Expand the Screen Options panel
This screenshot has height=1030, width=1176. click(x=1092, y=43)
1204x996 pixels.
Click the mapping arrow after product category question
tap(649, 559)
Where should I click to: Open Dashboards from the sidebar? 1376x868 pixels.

==

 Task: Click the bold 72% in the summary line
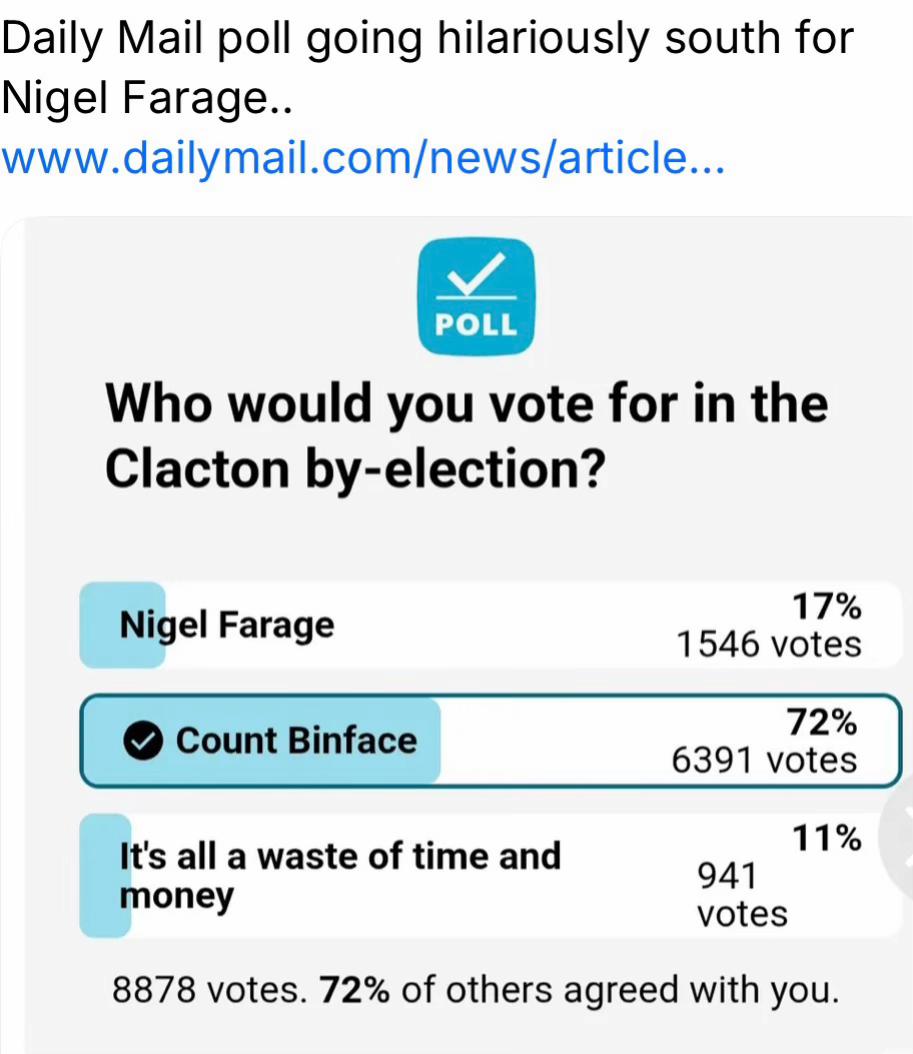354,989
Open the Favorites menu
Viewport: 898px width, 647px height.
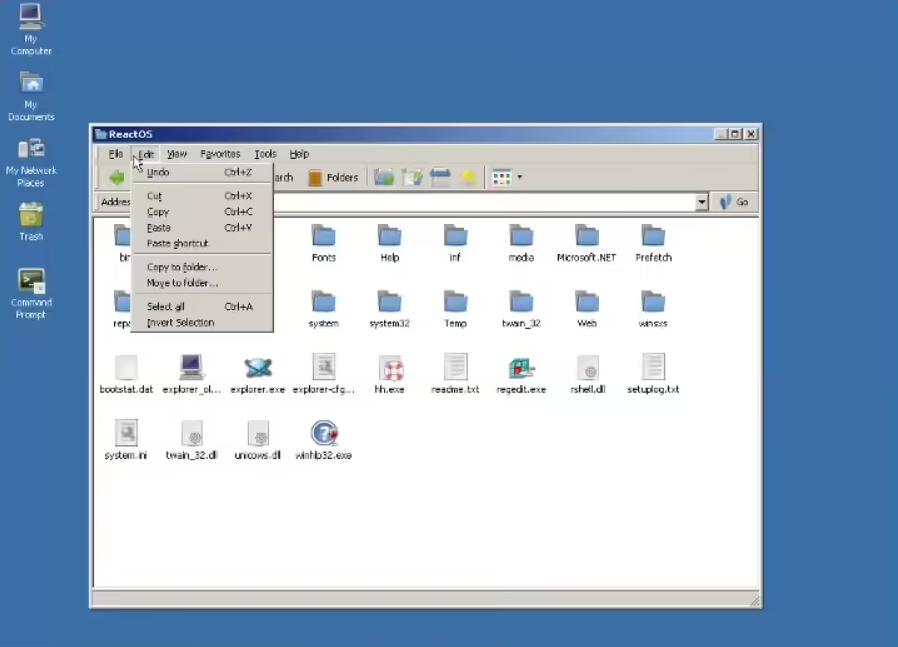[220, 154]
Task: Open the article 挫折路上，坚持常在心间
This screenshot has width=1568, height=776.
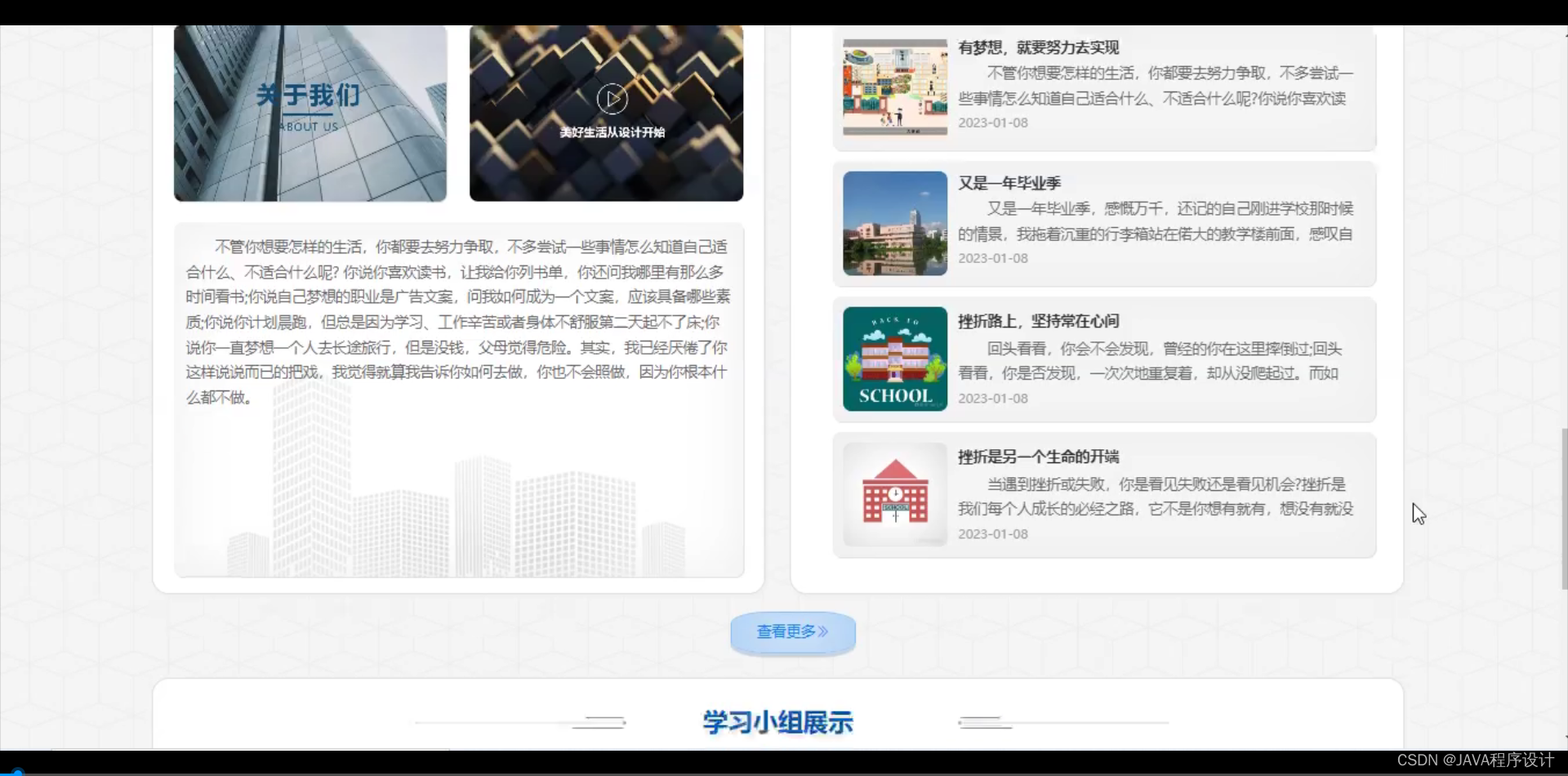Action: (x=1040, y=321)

==

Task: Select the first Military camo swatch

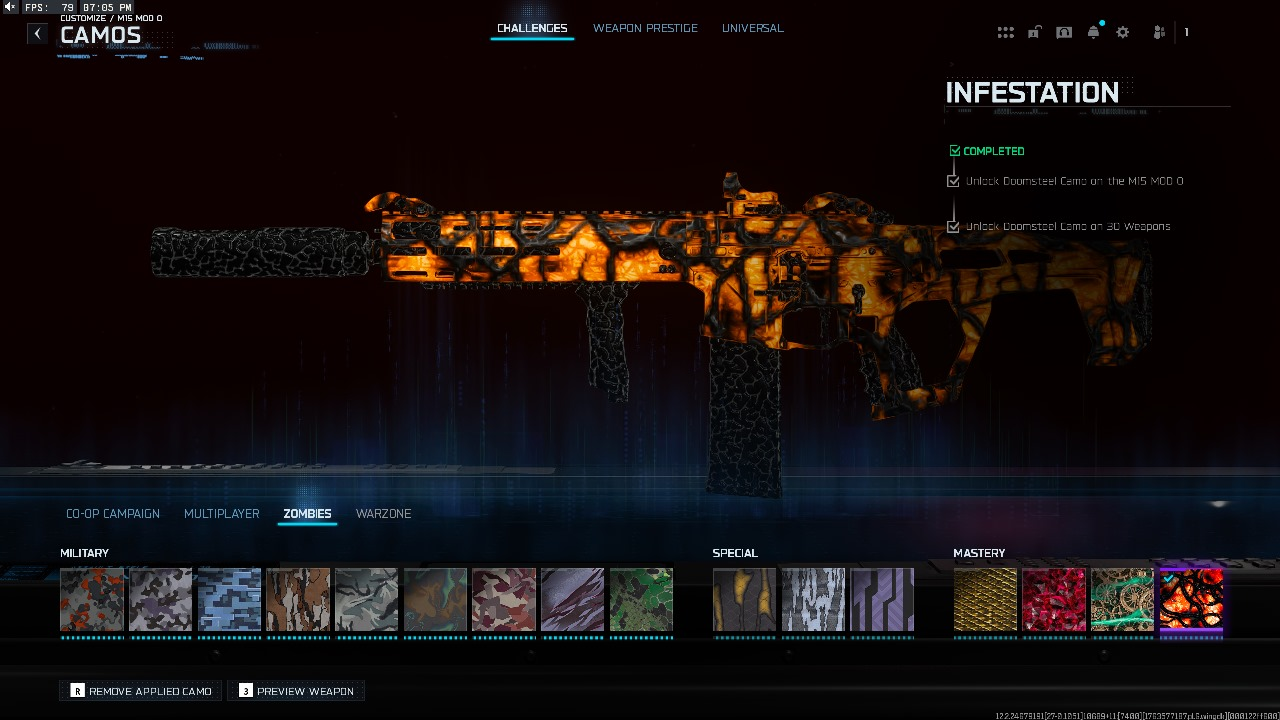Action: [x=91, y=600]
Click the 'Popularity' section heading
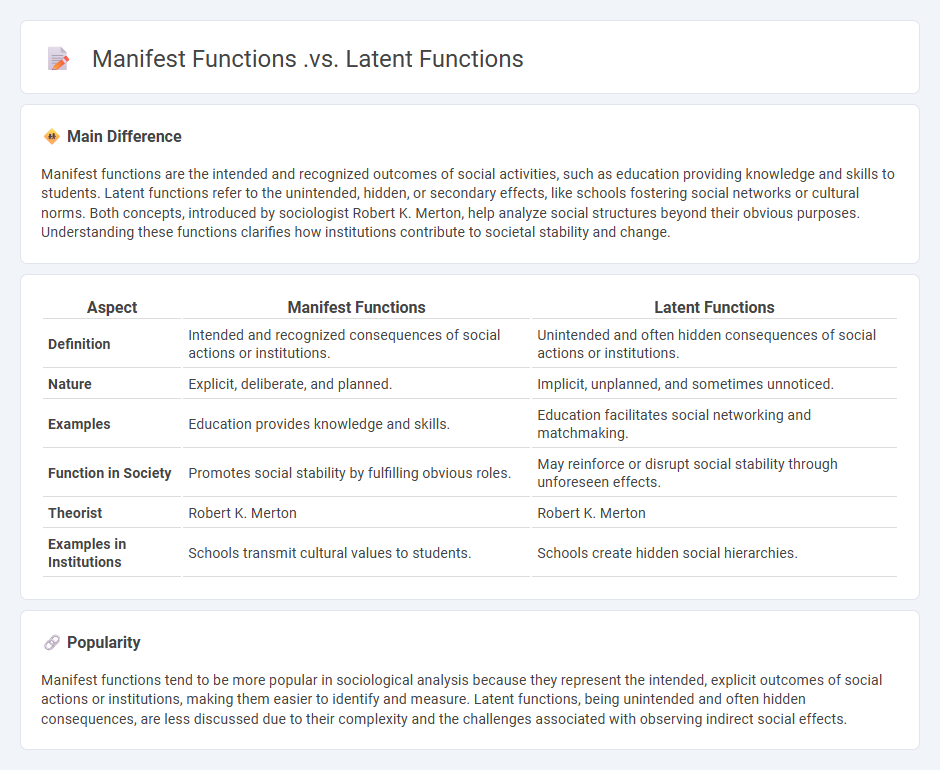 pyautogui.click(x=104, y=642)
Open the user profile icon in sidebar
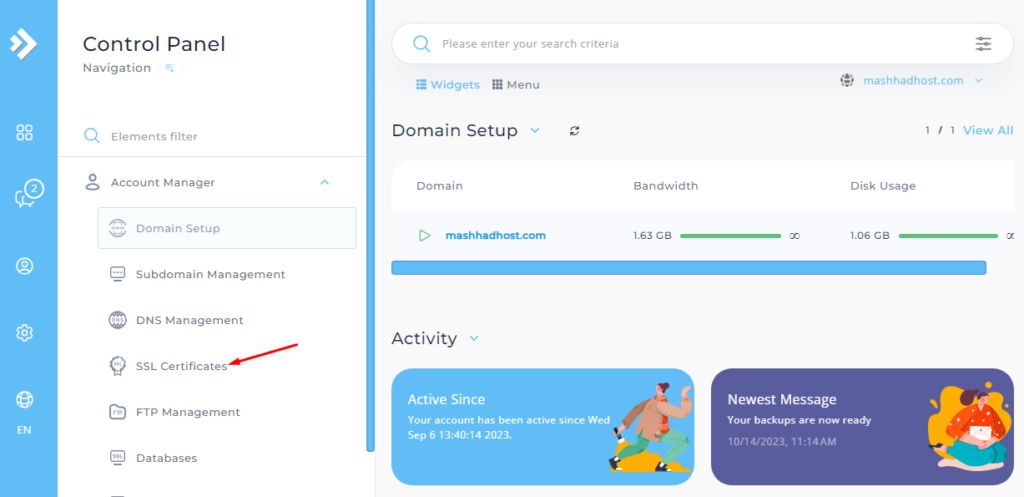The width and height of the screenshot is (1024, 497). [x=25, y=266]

■ **DIRECTION**: Transcribe the stretch of entries above, from the line that contains "Expand the Screen Options panel" through the line that contains "Where should I", both included, and copy them exactly.

■ **COMPLETED EXERCISE**:
Expand the Screen Options panel
This screenshot has height=1030, width=1176. click(x=1092, y=43)
1204x996 pixels.
Click the mapping arrow after product category question
tap(649, 559)
Where should I click to: Open Dashboards from the sidebar? 1376x868 pixels.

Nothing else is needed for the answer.